Kinsey Directed by: Bill Condon Written by: Bill Condon Starring: Liam Neeson, Laura Linney, Peter Sarsgaard, John Lithgow, Timothy Hutton, Oliver Platt, Chris O'Donnell Country: U.S.A.
Rating: Four Glorious Orgasms (and maybe a wet dream).
Even Educated Gall Wasps Do It.
Alfred Kinsey Jr., for the uninitiated, did more to get people to talk about sex than, say, Bill Clinton. Kinsey's motivation was purely scientific, at least at first, and to give him his due in its finality. An obsessive man, when he got hold of an idea it wasn't in his nature to let it go. This, of course, was the source of his greatness and his fallibility.

His first scientific obsession was with insects and most notably, the gall wasp. He purportedly collected more than half a million in his lifetime. Through close study he discovered that no gall wasp was identically the same. It's probably apocryphal this led him to the conclusion homo sapiens sex lives were as varied as the stars, but he threw himself into this examination and analysis with the same fervour. The world hasn't been the same since. Depending who you talk to, that's either a very good or bad thing.
The question for the movie going public (and critics), is there a movie here? You betcha.
Bio-pics are one of the more difficult genres of film to make. You're either boring people to death with things we already know or have some inkling about, or telling huge lies to engage the viewer. Bill Condon (Gods and Monsters) has done neither. He's managed to get to the essence of a fascinating historical character and to nail down the broader societal issues in an intelligent way.
The strength of the story is that Condon holds a tight rein. He never strays far from Kinsey, his family and the colleagues he draws around him in his life work. Because, you see, they were equally affected on a deeply, personal level by the forces Kinsey lets out of the bottle by getting people to talk about the most private of things—their sex lives. This started with Kinsey himself. He came from a socially and sexually repressed childhood—his father was a totalitarian preacher who thought the invention of zippers, and the easy access they provided to weak-fleshed fingers, were the work of the devil. Kinsey and his highly-educated wife were both virgins on their wedding night, which proved to be a painful disaster. Liberal and inquisitive, this then was their starting point.

DATA SHOWN =>
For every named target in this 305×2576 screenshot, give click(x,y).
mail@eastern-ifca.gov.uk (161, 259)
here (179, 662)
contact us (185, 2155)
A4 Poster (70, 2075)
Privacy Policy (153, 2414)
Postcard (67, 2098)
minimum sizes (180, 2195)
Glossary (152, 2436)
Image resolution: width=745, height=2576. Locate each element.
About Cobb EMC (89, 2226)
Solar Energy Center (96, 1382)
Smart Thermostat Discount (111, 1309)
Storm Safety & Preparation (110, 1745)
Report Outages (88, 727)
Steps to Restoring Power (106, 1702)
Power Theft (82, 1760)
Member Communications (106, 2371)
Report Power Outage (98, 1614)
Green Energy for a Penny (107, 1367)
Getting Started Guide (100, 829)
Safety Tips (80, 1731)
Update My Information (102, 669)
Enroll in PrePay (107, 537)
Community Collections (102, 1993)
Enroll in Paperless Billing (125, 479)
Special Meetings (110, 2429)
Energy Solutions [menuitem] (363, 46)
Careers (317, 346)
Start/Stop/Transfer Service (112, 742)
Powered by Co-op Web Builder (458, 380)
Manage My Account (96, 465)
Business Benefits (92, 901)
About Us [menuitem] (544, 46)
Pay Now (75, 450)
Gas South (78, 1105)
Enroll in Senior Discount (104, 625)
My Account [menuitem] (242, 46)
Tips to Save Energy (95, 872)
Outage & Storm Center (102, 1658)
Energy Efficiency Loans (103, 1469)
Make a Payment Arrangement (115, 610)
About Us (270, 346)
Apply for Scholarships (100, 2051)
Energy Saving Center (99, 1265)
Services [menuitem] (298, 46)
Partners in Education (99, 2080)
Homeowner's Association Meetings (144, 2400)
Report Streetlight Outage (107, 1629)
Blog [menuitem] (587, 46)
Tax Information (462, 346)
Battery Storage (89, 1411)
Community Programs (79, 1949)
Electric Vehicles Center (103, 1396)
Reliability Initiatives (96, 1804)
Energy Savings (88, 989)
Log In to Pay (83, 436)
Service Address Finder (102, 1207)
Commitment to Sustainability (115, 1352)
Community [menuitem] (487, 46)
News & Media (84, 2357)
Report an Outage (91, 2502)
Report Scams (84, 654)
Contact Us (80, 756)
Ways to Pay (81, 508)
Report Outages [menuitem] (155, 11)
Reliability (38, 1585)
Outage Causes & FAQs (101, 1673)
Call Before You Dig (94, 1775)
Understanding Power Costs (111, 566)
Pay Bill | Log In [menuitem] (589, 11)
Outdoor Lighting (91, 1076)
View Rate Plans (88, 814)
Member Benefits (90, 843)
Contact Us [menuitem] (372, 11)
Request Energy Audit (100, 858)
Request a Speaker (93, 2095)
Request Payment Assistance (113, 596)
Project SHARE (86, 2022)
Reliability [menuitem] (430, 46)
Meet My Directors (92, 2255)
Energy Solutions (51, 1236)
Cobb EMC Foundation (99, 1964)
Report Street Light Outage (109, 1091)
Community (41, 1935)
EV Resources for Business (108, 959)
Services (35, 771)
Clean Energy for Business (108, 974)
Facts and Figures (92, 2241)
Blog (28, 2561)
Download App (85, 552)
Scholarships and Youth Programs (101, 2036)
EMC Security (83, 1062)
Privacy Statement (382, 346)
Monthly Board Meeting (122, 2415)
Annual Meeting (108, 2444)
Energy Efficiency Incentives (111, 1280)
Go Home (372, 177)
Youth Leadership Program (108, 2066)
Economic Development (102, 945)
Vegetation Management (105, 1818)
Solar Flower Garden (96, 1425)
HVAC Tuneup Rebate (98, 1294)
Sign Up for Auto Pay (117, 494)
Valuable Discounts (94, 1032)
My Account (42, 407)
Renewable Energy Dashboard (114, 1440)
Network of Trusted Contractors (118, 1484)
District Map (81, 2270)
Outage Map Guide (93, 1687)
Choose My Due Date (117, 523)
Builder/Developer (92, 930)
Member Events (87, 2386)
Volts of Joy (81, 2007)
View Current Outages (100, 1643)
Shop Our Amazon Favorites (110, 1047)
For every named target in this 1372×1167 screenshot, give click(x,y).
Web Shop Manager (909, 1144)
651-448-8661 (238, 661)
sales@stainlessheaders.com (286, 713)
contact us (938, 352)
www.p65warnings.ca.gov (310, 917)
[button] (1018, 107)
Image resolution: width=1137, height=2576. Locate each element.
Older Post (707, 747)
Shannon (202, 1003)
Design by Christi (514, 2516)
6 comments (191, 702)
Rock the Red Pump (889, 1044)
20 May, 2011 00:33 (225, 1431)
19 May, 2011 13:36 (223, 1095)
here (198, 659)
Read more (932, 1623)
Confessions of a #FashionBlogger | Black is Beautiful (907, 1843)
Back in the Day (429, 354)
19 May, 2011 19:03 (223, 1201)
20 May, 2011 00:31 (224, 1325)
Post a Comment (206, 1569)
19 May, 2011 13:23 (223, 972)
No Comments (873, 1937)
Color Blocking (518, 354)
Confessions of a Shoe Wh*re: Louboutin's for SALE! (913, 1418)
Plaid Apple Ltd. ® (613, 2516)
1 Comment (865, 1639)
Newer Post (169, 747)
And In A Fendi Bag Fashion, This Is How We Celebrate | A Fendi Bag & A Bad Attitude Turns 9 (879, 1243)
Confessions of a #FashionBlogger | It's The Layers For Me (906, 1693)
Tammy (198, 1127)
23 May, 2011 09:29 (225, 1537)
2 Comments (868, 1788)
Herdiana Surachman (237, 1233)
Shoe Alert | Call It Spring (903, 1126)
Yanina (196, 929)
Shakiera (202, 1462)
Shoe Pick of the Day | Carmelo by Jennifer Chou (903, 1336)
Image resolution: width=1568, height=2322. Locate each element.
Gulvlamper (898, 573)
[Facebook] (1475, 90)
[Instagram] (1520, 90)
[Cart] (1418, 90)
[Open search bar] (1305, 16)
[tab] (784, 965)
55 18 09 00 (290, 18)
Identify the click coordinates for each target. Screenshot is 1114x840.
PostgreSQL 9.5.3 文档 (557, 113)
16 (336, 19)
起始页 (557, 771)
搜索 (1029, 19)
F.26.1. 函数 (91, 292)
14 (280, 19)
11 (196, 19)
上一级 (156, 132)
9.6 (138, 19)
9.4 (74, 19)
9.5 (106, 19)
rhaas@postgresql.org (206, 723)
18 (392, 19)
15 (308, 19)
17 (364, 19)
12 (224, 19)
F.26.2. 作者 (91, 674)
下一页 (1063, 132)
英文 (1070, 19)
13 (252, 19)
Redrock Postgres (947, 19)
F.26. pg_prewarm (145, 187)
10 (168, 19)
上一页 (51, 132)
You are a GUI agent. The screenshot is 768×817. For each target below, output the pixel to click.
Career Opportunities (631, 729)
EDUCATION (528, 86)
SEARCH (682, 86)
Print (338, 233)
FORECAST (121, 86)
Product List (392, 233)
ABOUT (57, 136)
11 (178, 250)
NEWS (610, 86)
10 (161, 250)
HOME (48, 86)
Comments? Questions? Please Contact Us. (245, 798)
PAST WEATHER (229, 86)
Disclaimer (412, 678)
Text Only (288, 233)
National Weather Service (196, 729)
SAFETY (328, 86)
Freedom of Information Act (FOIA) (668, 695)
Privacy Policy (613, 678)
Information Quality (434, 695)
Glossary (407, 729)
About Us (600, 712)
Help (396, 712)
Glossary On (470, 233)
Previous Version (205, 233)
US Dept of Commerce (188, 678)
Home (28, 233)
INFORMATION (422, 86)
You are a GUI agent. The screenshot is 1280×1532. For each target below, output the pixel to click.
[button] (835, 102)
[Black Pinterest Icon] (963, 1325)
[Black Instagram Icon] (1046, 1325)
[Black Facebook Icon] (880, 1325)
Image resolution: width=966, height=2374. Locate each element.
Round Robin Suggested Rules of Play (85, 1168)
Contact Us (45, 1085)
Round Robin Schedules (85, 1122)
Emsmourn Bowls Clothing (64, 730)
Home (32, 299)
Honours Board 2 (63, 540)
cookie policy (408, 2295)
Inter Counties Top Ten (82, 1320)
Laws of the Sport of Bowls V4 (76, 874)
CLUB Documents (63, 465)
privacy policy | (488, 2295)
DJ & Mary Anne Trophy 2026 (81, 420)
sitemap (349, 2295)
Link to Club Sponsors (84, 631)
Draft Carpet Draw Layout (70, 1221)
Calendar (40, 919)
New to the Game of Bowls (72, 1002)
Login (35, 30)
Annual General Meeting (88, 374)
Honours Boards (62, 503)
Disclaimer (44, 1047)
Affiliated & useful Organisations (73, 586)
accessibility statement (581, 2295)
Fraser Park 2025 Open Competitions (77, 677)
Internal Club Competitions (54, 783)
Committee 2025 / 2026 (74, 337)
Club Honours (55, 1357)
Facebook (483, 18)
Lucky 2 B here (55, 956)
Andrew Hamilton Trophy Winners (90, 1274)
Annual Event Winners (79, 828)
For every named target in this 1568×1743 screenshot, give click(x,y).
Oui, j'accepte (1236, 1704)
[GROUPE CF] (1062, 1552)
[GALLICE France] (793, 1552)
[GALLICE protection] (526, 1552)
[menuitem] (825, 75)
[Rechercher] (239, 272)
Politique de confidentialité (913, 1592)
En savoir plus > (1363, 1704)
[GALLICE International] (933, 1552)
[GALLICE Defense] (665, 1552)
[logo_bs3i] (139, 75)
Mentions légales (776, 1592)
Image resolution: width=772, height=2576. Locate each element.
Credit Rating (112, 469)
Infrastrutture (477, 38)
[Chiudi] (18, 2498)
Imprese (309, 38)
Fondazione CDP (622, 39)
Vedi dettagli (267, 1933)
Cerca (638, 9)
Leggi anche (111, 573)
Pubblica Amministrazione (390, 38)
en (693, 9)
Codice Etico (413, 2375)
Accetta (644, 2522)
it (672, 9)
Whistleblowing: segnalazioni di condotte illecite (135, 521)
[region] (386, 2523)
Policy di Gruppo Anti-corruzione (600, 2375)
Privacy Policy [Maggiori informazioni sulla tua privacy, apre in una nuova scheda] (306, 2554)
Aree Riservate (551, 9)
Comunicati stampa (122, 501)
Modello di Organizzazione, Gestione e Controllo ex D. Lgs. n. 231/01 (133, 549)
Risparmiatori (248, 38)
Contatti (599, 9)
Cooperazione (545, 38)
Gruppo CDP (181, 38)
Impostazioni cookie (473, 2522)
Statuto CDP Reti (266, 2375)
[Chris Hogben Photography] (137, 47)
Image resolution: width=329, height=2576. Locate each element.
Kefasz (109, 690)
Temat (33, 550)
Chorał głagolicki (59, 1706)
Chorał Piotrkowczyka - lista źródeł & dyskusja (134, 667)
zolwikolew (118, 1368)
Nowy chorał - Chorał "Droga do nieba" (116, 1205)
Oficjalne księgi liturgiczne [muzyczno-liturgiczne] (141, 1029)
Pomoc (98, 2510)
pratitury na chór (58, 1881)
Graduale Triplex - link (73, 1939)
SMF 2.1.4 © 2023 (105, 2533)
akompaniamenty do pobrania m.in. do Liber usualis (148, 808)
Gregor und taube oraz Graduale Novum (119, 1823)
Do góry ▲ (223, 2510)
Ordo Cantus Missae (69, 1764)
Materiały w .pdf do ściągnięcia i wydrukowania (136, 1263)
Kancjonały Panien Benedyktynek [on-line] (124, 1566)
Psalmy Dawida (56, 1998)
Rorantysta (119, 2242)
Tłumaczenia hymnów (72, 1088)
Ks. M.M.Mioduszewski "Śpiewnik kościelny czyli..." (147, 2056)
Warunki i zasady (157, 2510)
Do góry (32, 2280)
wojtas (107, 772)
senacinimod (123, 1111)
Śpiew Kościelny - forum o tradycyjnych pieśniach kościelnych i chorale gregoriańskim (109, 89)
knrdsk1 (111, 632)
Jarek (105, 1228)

SHORT PROBLEM =>
Reproduce the film review from "Alfred Kinsey Jr., for" to "and his fallibility.", replacing "obsessive" with "driven". These items were taken from a separate, unrelated source.

ANSWER TO THE PROBLEM =>
Alfred Kinsey Jr., for the uninitiated, did more to get people to talk about sex than, say, Bill Clinton. Kinsey's motivation was purely scientific, at least at first, and to give him his due in its finality. An driven man, when he got hold of an idea it wasn't in his nature to let it go. This, of course, was the source of his greatness and his fallibility.